Mahmud Ahmadinedschad hat sich wohl in seinen kühnsten Träumen nie
vorstellen können, berühmt zu werden. Stammt er doch aus einfachen
Verhältnissen. Geboren in einem kleinen Dorf nahe der im Norden des Iran
gelegenen Stadt Garmsar, zog nach seiner Geburt die Familie nach Teheran
und führte hier im Süden der Stadt ein bescheidenes Leben.
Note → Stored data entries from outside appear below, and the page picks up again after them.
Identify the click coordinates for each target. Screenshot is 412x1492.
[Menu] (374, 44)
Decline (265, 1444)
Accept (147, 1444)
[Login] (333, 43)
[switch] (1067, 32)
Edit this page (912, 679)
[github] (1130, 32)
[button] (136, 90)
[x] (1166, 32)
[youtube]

Als 1979 die Revolution ausbrach, studierte Ahmadinedschad. Begeistert vom
Revolutionsführer Ajatollah Chomeini, meldete er sich zu Beginn des
iranisch-irakischen Kriegs als Freiwilliger und trat der Revolutionsgarde
bei.
Dieser Krieg, der acht Jahre dauerte, prägte eine ganze Generation.
Chomeini hatte den Krieg zum Heiligen Krieg erklärt. Millionen Jugendliche
folgten seinem Ruf und gingen an die Front, bereit, für den Islam den
Märtyrertod zu sterben. Sie waren es, die unter unzähligen Opfern das Land
verteidigten, im Landesinnern die Opposition liquidierten, die Gefängnisse
überwachten, Massendemonstrationen veranstalteten, die Sicherheitsorgane,
die Polizei und die Milizenorganisation Basidsch aufbauten. Diese
Generation war überzeugt, dass der Islam die einzige Rettung sei aus der
Rückständigkeit, für die sie vor allem den Westen verantwortlich machte.
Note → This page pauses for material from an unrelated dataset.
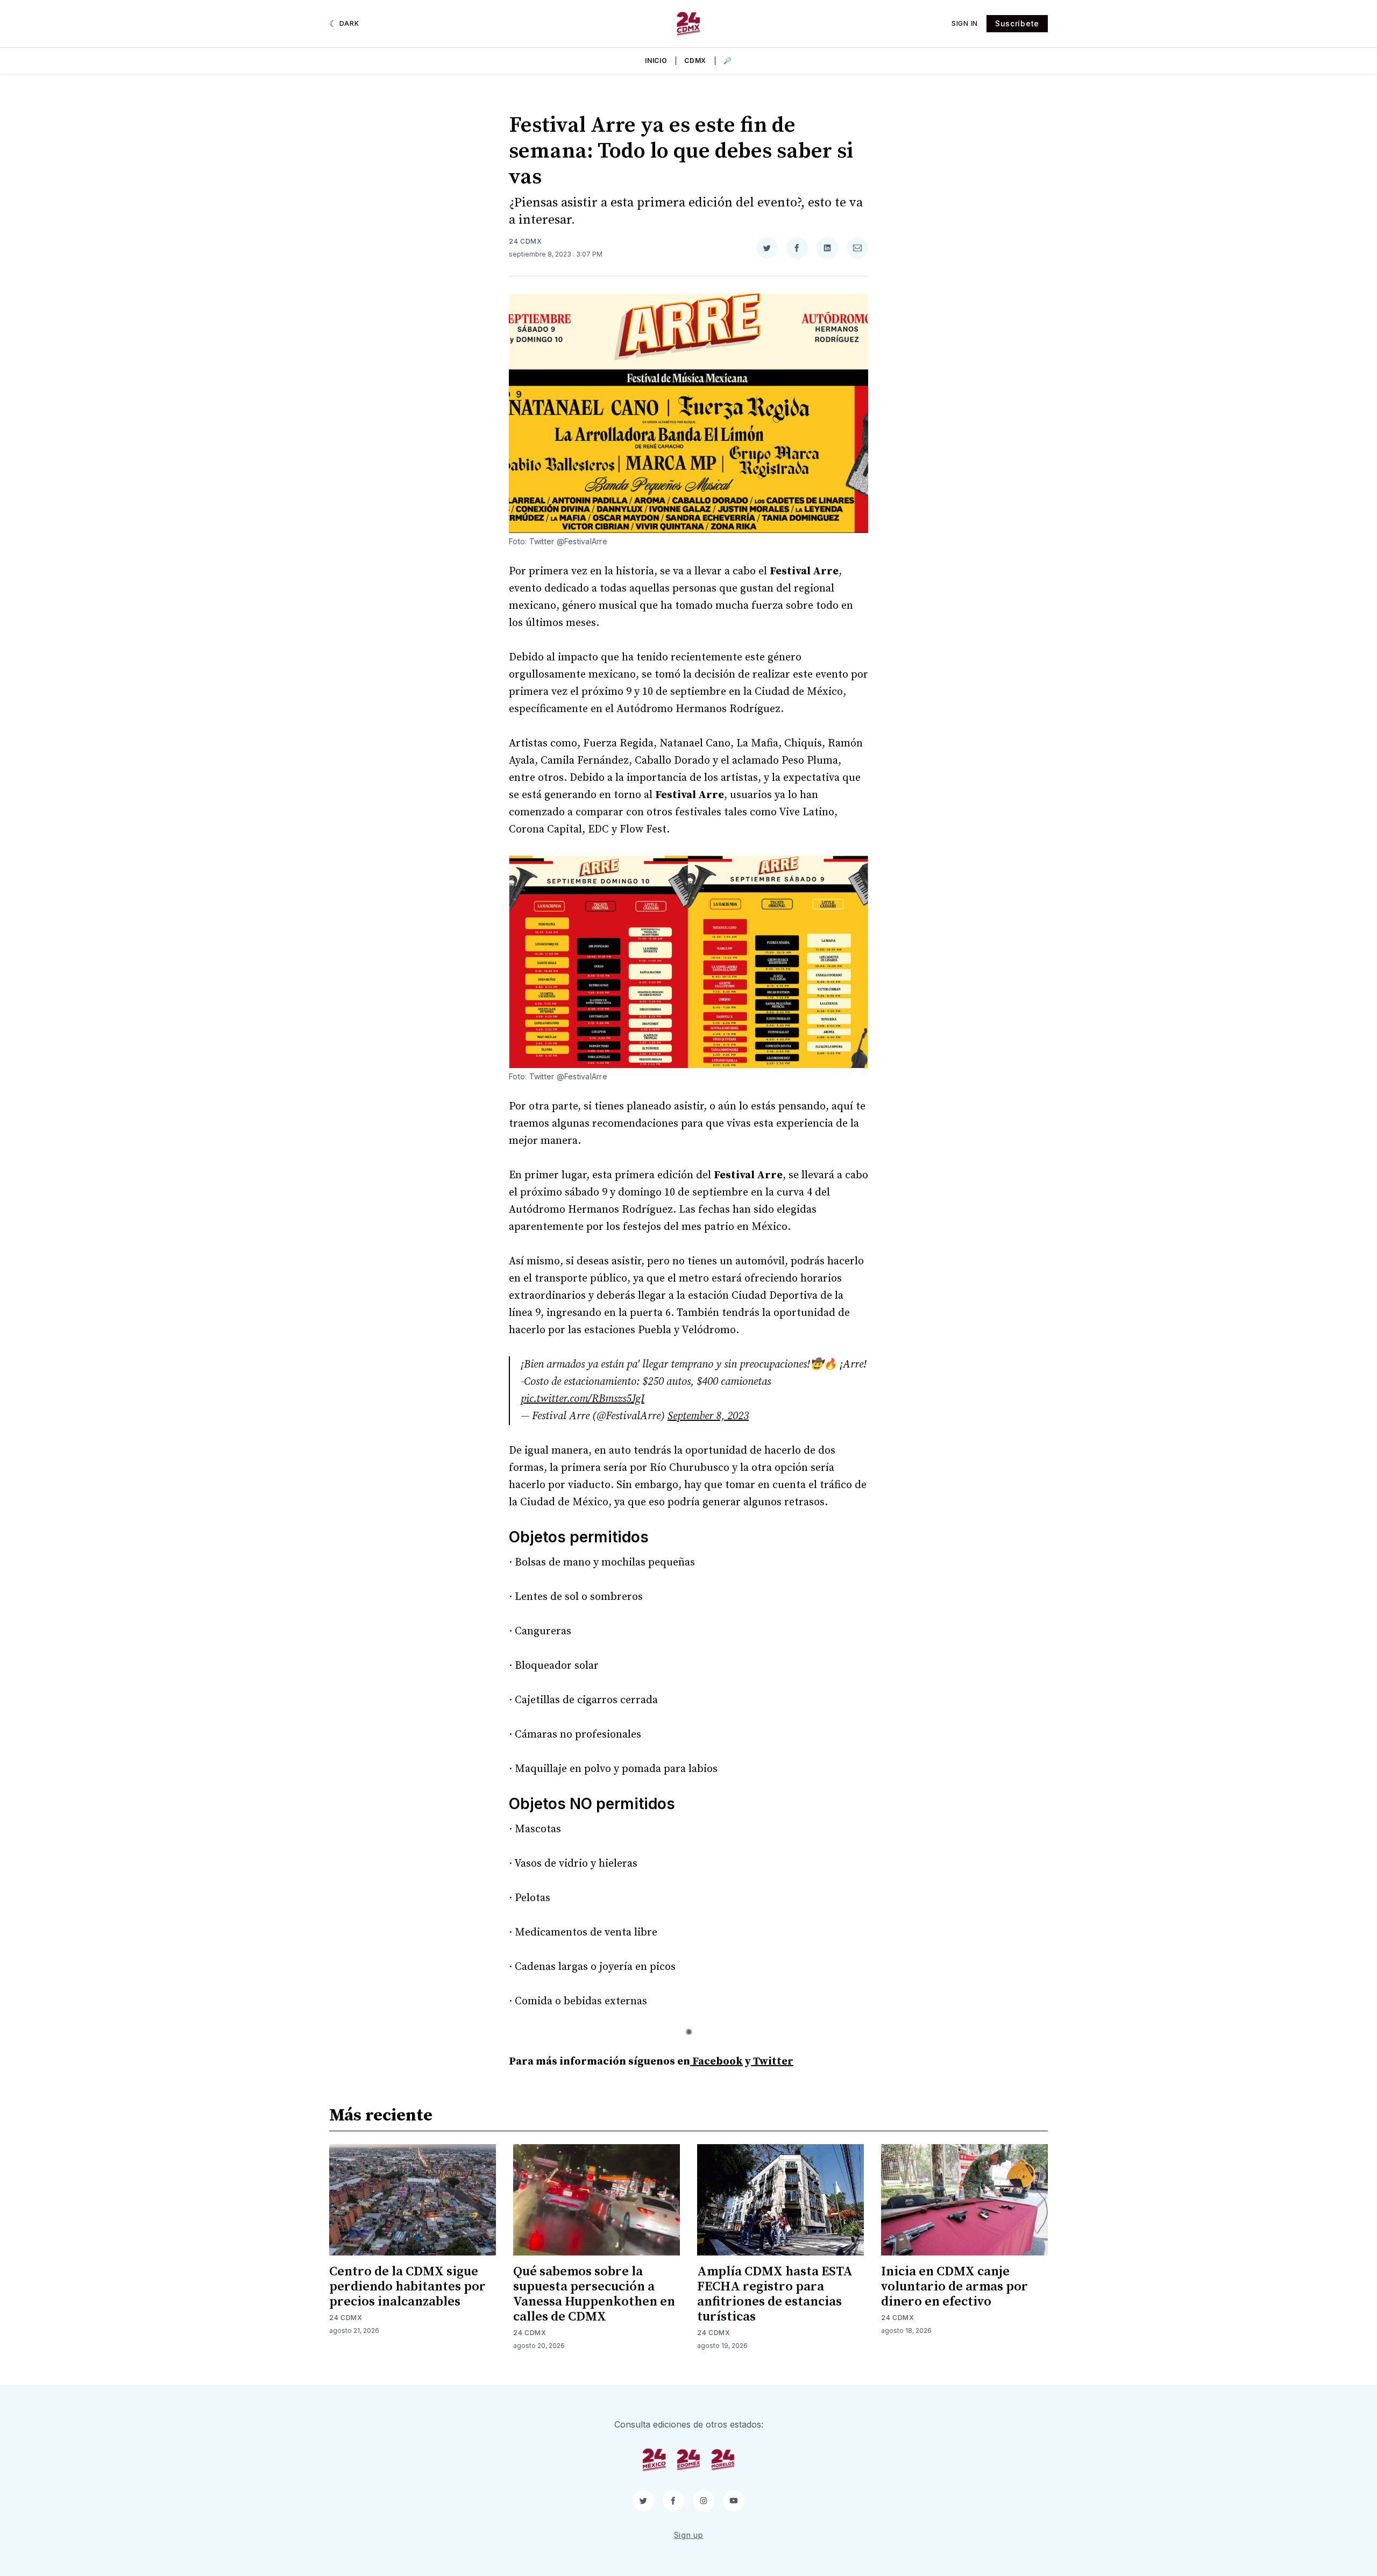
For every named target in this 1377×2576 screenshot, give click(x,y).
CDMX (695, 60)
Ahmadinedschad ist ein Sprössling dieser Zeit.
## Ideologisch verlässlich, materiell anspruchslos
Seine steile Karriere ist in der Islamischen Republik einmalig. 2003 wurde
er zum Teheraner Bürgermeister gewählt, zwei Jahre später zum
Staatspräsidenten. Der bescheidene Mann im grauen Anorak, der in einer
Dreizimmerwohnung hauste und einen 30 Jahre alten Peugeot fuhr, schien aus
der Sicht Chameneis wie kaum ein anderer für das Amt geeignet. Ideologisch
verlässlich, materiell anspruchslos, politisch radikal und über jeden
Verdacht erhaben, mit dem Revolutionsführer zu rivalisieren, ihm Widerstand
leisten oder gar seine unbegrenzte Macht antasten zu wollen.
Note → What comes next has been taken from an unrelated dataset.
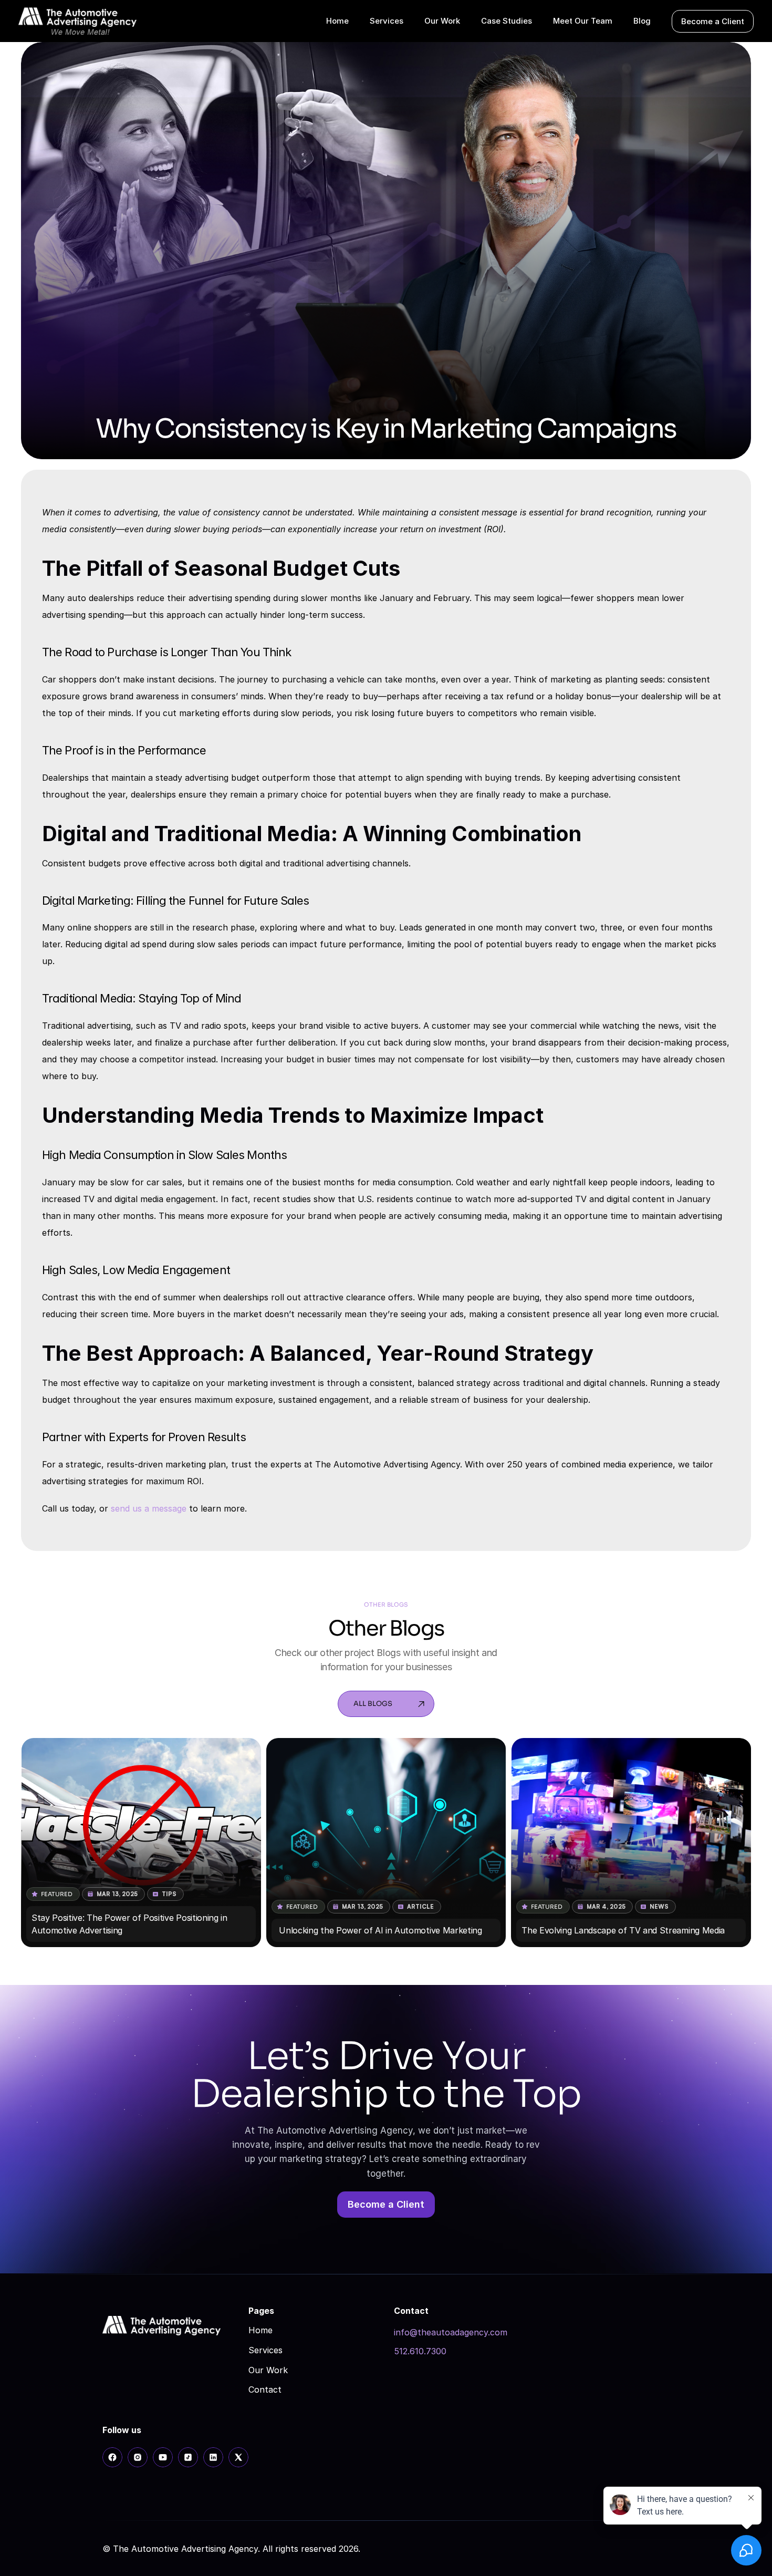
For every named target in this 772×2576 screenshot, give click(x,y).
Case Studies (506, 21)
Der neue Präsident trat als Anwalt der Armen und Barfüßigen auf. Er wolle
dafür sorgen, dass der Reichtum des Landes den Habenichtsen zugutekomme. Er
reiste von Stadt zu Stadt, ging in kleine Dörfer, verteilte Geschenke und
genoss den Jubel der Massen. Er habe den Auftrag, die Rückkehr des Imam
Mahdi, des Messias, vorzubereiten, verkündete er und schien tatsächlich
davon überzeugt zu sein.
Diese Überzeugung vertrat er auch bei seinen häufigen Auslandsreisen. Bei
seinem ersten großen Auftritt 2005 vor der UN-Vollversammlung verwirrte er
seine Zuhörerschaft, indem er zum Schluss sagte: „O allmächtiger Herr, ich
bete zu dir das Erscheinen deiner letzten Quelle, des versprochenen, des
perfekten und reinen menschlichen Wesens zu beschleunigen, dem einen, der
diese Welt mit Gerechtigkeit und Frieden füllen wird.“
Als er nach Hause zurückkehrte, schilderte er im Kabinett, wie es ihm
ergangen war: „Einer von uns sagte mir, als ich begann zu sagen ’Im Namen
Gottes des Allmächtigen und Barmherzigen‘, da sah er ein Licht um mich und
ich befand mich innerhalb dieser Aura. Ich spürte es selbst. Ich fühlte,
wie sich die Atmosphäre plötzlich veränderte, und diese 27 oder 28 Minuten
lang zwinkerten die Führer der Welt nicht einmal … Und sie hielten den Atem
an. Es schien, als ob eine Hand sie dort festhielt und ihre Augen geöffnet
hätte, um die Botschaft der Islamischen Republik zu empfangen.“
## Seine Härte brachte ihm Bewunderung
Je radikaler Ahmadinedschad auftrat, desto mehr Publicity bekam er. Seine
Verbalattacken gegen Israel und die USA, seine unnachgiebige Haltung im
Atomstreit lösten in der arabisch-islamischen Welt Bewunderung und
Anerkennung aus. Er wurde als Held gefeiert, als einziger Politiker, der
den Mut aufbrachte, den Mächtigen die Stirn zu bieten.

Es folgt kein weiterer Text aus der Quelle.